プレスリリース:三木谷浩史氏の寄付により日本人のフルブライト奨学金および日米間の教育の機会を拡大へ

2021年2月3日 東京

日米教育委員会(フルブライト・ジャパン)は、楽天・三木谷浩史会長兼社長が、米国のフルブライト・プログラムに参加する日本人を支援するため、個人として9000万円(ほぼ100万ドル)を寄付し「フルブライト・三木谷記念奨学金」を設立したと発表しました。三木谷氏と共に米国大使館のジョセフ・ヤング臨時代理大使も発表の場に出席しました。

この「フルブライト・三木谷記念奨学金」は、日米間の教育の機会を広げる大きな一歩となります。フルブライト・プログラムや米国留学の機会をさらに拡大するとともに、日米パートナーシップの基礎である教育交流や人と人との絆の構築に対する2国間の支援を示すものです。

三木谷氏による寛大な寄付によって、米国政府の最も重要な交換留学制度であるフルブライト・プログラムの下、今後3年間で毎年5~6名の日本人学生が、米国の教育機関で人文・社会科学分野のさまざまな領域で、修士・博士課程を履修することができます。日本の学生の方々は、経歴を問わず、米国留学で貴重な国際的視野を身に付けることができるこの機会にぜひご応募ください。この「フルブライト・三木谷記念奨学金」は、他のフルブライト・プログラムの奨学金と同様に、応募者個人の資質に基づいて授与される、一般公募の奨学金制度です。

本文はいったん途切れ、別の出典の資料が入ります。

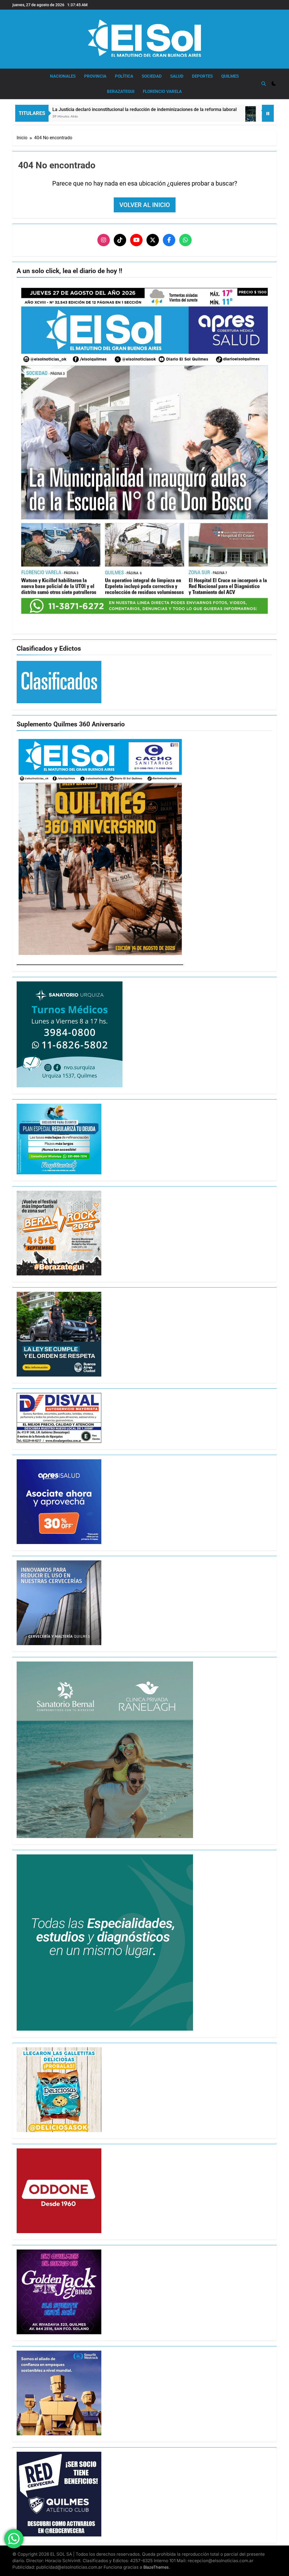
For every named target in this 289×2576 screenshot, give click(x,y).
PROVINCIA (95, 76)
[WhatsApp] (185, 240)
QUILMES (230, 76)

楽天・三木谷会長兼社長は、寄付の発表にあたり次のように述べています。「私の父は、フルブライト奨学生の第一世代として米国留学をし、ハーバード大学で経済学を修め、後にエール大学で教鞭を取りました。そして父の経験は私の人生にも大きな影響を与え、私自身の留学とハーバード・ビジネス・スクールでのMBA取得という決断を後押ししてくれました。結果、アメリカでの経験と、イノベーションや学術的卓越性に代表される同国の文化は、私の人生に非常に大きな影響を与えるものとなりました。権威あるフルブライト・プログラムと共に、『フルブライト・三木谷記念奨学金』を通して、日本の未来のリーダーたちが国際教育を受け、グローバルな視野を身に付けるための機会を広げることに、非常に胸が躍ります」

米国大使館のヤング臨時代理大使は、次のように述べています。「フルブライト・プログラムは、日本人が米国で旅行し、勉強し、学ぶことができる素晴らしい機会です。『フルブライト・三木谷記念奨学金』を受け取る学生は、これまで各分野で素晴らしい功績を残し、両国の絆をより一層強めた、何千人もの日本人フルブライト奨学生の仲間入りをすることになります。本日この場に同席できたことを非常にうれしく、また誇りに思います」

フルブライト・プログラムは、2国間のガバナンス、自治、そして所属機関・居住地・人種・肌の色および信条に関係なく、個人の資質に基づいて選考を行う一般公募の原則の下、国際的に高い評価を得ている奨学金制度です。このプログラムは、奨学生が特定の分野の研究を追求することだけでなく、日米間の相互理解の促進に貢献できるリーダーの育成も目指しています。詳しい情報は、日米教育委員会(フルブライト・ジャパン)のウェブサイトをご覧ください。

三木谷浩史氏の経歴

楽天株式会社 代表取締役会長兼社長。「イノベーションを通じて、人々と社会をエンパワーメントする」というミッションの下、1997年に楽天を設立、世界的なインターネットサービス企業にまで成長させる。

楽天は、Eコマース、フィンテック、デジタルコンテンツ、コミュニケーションなど、70以上のサービスから成るダイナミックなエコシステムを構築しており、世界14億人以上のユーザーにその価値を届けている。2019年には、携帯キャリア事業に新規参入した。

神戸市生まれ。一橋大学を卒業後、日本興業銀行に入行。その後、ハーバード大学にてMBAを取得。2012年には、ハーバード・ビジネス・スクール(HBS)の最高の栄誉の一つであるHBS Alumni Achievement Awardを授与された。

2011年より東京フィルハーモニー交響楽団の理事長を務めるほか、一般社団法人新経済連盟の代表理事を務める。

2016年には、イルミノックス™プラットフォームと呼ばれる、がん細胞に対し選択性に優れた新しい治療技術の開発を行う楽天メディカル社(当時アスピリアンセラピューティクス社)の会長に任命され、2018年より同社CEOも務める。